Barbara tossed Deborah's suggestions round in her mind as she drove up Sloane Street. Inspector Lynley's final order to her at the conclusion of the investigation had directed her to take a holiday, and he'd repeated that order in a private moment between the two of them after his wedding.

“I meant what I said, Sergeant Havers,” he'd told her. “You're due some time off, and I want you to take it. Are we clear on the subject?”

“We're clear, Inspector.”

But what they weren't clear on was what she was supposed to do with her enforced leisure. She'd greeted the idea of a period away from work with the horror of a woman who kept her private life, her wounded psyche, and her raw emotions in order by not having time to attend to them. In the past she'd used her holidays from the Yard to deal with her father's failing health. After his death she'd used her free hours to confront her mother's mental infirmities, the family home's renovation and sale, and her own move to her current digs. She didn't like to have time on her hands. The very suggestion of a stretch of minutes dissolving into hours leaking into days extending into one week and maybe even two … Her palms began to sweat at the very thought. Pains shot into her elbows. Every fibre of her short, stout being began to shriek, “Anxiety attack.”

So as she veered through traffic and blinked against a particle of soot that floated in her window on the blistering air, she felt like a woman on the edge of an abyss. It dropped down and away and into forever. It was signposted with the dread words
free time.
What would she do? Where would she go? How would she fill the endless hours? Reading romances? Washing the only three windows she possessed? Learning how to iron, to bake, to sew? How about melting away in the heat? This bloody heat, this miserable heat, this flaming, flipping, sodding heat, this—

Get a grip, Barbara told herself. It's a
holiday
you're doomed to, not solitary confinement.

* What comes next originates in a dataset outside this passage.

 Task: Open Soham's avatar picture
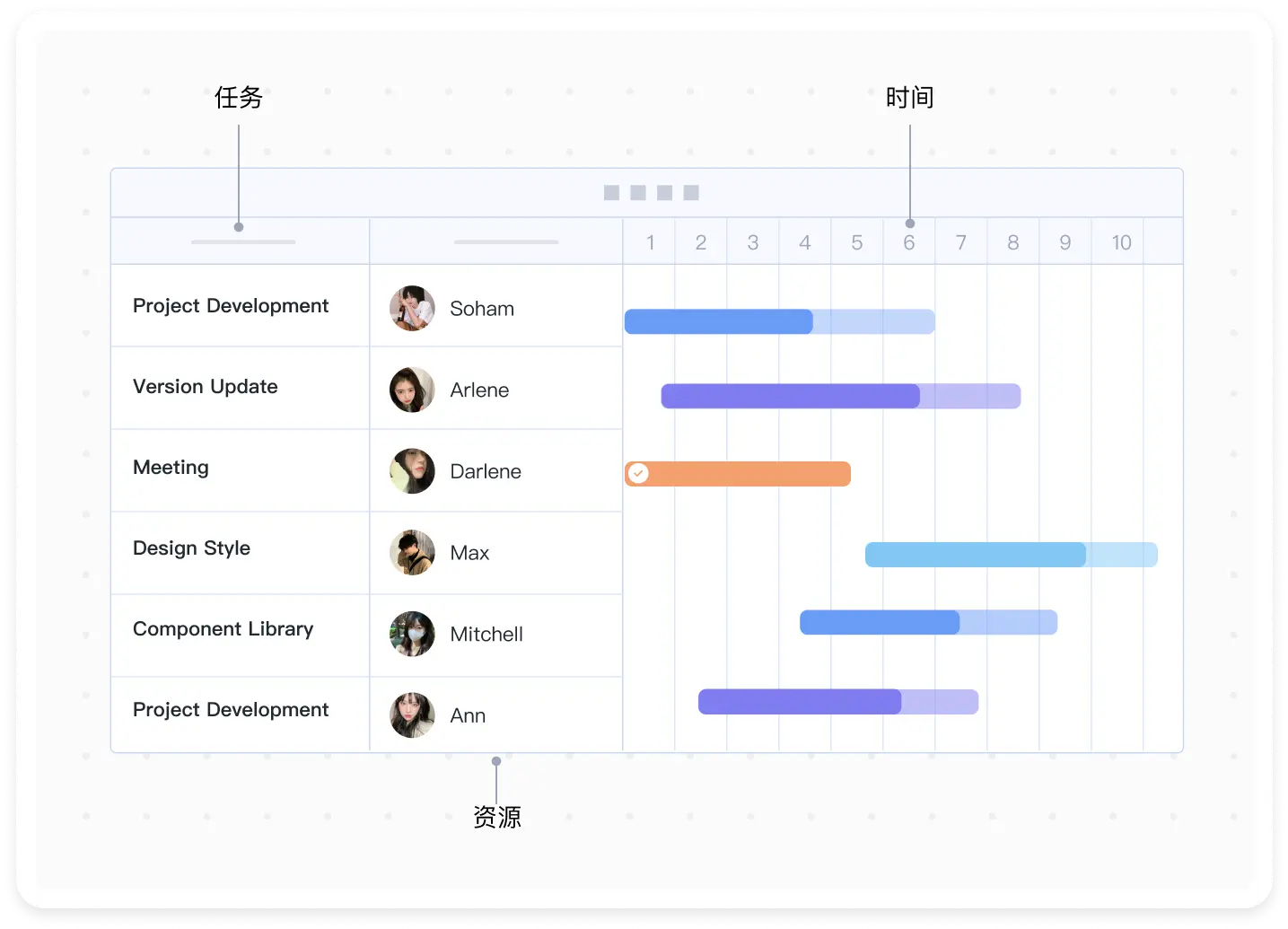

At the top of Sloane Street, she waited patiently to make the turn into Knightsbridge. She'd listened to the television news in her hospital room day after day, so she knew that the exceptional weather had brought an even greater than normal influx of foreign tourists into London. But here she saw them. Hordes of shoppers wielding bottles of mineral water shoved their way along the pavement. Hordes more poured out of the Knightsbridge tube station, bee-lining in every direction towards the trendy shops. And five minutes later when Barbara had managed to negotiate her way up Park Lane, she could see even more of them—along with her countrymen—baring their lily-skinned bodies to Apollo on the thirsty lawns of Hyde Park. Under the scorching sun, double decker open-topped buses trundled along, carrying a full load of passengers who listened with rapt attention to tour guides speaking into microphones. And tour coaches disgorged Germans, Koreans, Japanese, and Americans at every hotel she saw.

All of us breathing the same air, she thought. The same torrid, noxious, used-up air. Perhaps a holiday was called for after all.